See the navigation on the left for code documentation. Please feel free to file bugs, feature requests, or send pull requests. And, if you find some of this documentation confusing or lacking, please feel free to contact me. I try to be responsive to reasonable requests for help, and I would like for this documentation to be useful; if it’s not, tell me.

NOTE, however: the code tends to change frequently, and it’s generally more work than it’s worth to keep the documentation up to date, because it gets little use. I mostly just update it when someone asks me questions. At the moment, you’re probably better off starting from the quick start instructions for reproducing my 2015 EMNLP paper, then checking here (or in the examples/ directory in the code) to see what parameters are available if you want to change things.

Using the code

If all you want to do is run this algorithm as-is on your dataset, see the getting started guide. If you want to use this code as a library in your own system, you can easily do so by using maven or sbt as your build system. The code is released on the maven central repository, so all you have to do is include it as a managed dependency. If you are using sbt, include the following line in your build.sbt file:

libraryDependencies += "edu.cmu.ml.rtw" %% "pra" % "3.3"

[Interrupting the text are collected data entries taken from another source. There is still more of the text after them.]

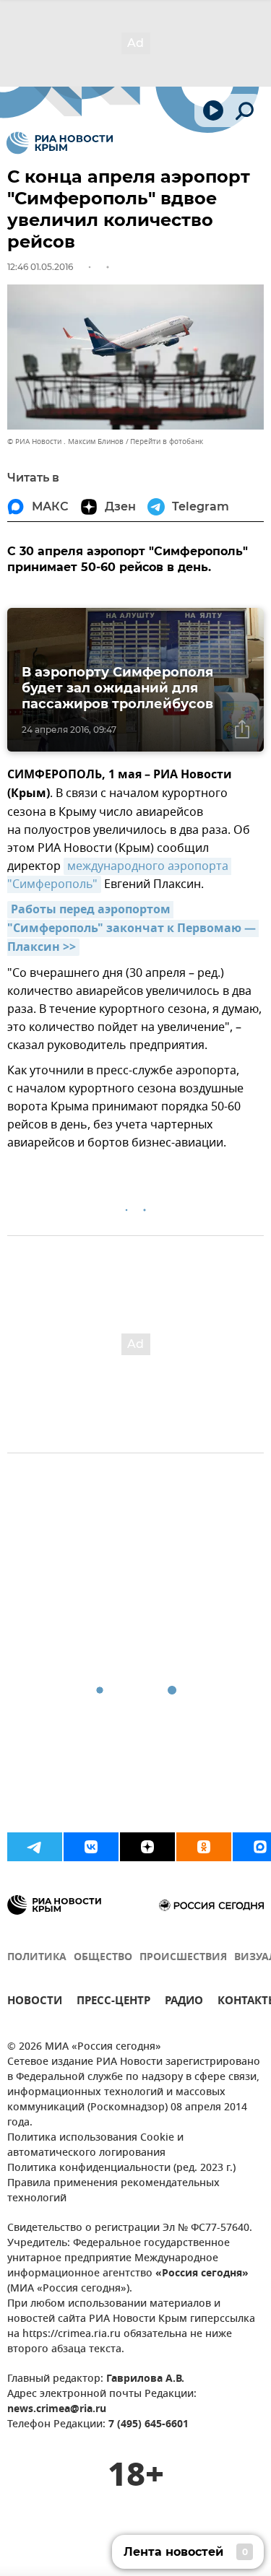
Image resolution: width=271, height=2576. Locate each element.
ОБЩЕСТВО (103, 1957)
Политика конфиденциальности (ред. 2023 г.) (121, 2168)
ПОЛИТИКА (36, 1957)
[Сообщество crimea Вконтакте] (91, 1846)
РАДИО (184, 2002)
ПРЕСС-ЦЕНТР (113, 2002)
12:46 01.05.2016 (40, 266)
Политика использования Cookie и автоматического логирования (95, 2146)
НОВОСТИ (34, 2002)
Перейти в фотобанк (166, 441)
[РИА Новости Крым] (60, 143)
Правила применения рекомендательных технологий (113, 2191)
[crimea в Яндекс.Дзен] (147, 1846)
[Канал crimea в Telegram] (34, 1846)
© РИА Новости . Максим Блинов (65, 441)
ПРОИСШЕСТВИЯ (183, 1957)
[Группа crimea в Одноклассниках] (203, 1846)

If you are using maven, you can include the PRA code by putting the following under <dependencies> in your pom.xml file:

<dependency>
  <groupId>edu.cmu.ml.rtw</groupId>
  <artifactId>pra_2.11</artifactId>
  <version>3.3</version>
</dependency>

Most recent PRA version: 3.3

See the changelog in the code’s README for more info on what’s new in each version.

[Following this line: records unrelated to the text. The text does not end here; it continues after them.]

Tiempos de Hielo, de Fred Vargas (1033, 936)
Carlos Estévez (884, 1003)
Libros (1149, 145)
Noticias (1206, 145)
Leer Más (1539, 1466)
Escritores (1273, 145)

Please note that in between versions the parameters available (and how they are specified) may change. If you are seeing configuration errors, or errors when processing parameters, you could either look in the code to see what the available options are (I’ve tried to make those relatively easy to find…), or you should be sure you have a tagged version of the code checked out. The documentation on this site reflects version 3.0. So, yes, this documentation is out of date, though some of it is still applicable. You can also look at the example directory in the github repo for example experiment configurations that should be working. If you have trouble, just ask me for help.

License

This code makes use of a number of other libraries that are distributed under various open source licenses (notably the Apache License and the Common Public License). You can see those dependencies listed in the pom.xml file. The code under the src/ directory is distributed under the terms of the GNU General Public License, version 3 (or, at your choosing, any later version of that license). You can find the text of that license here.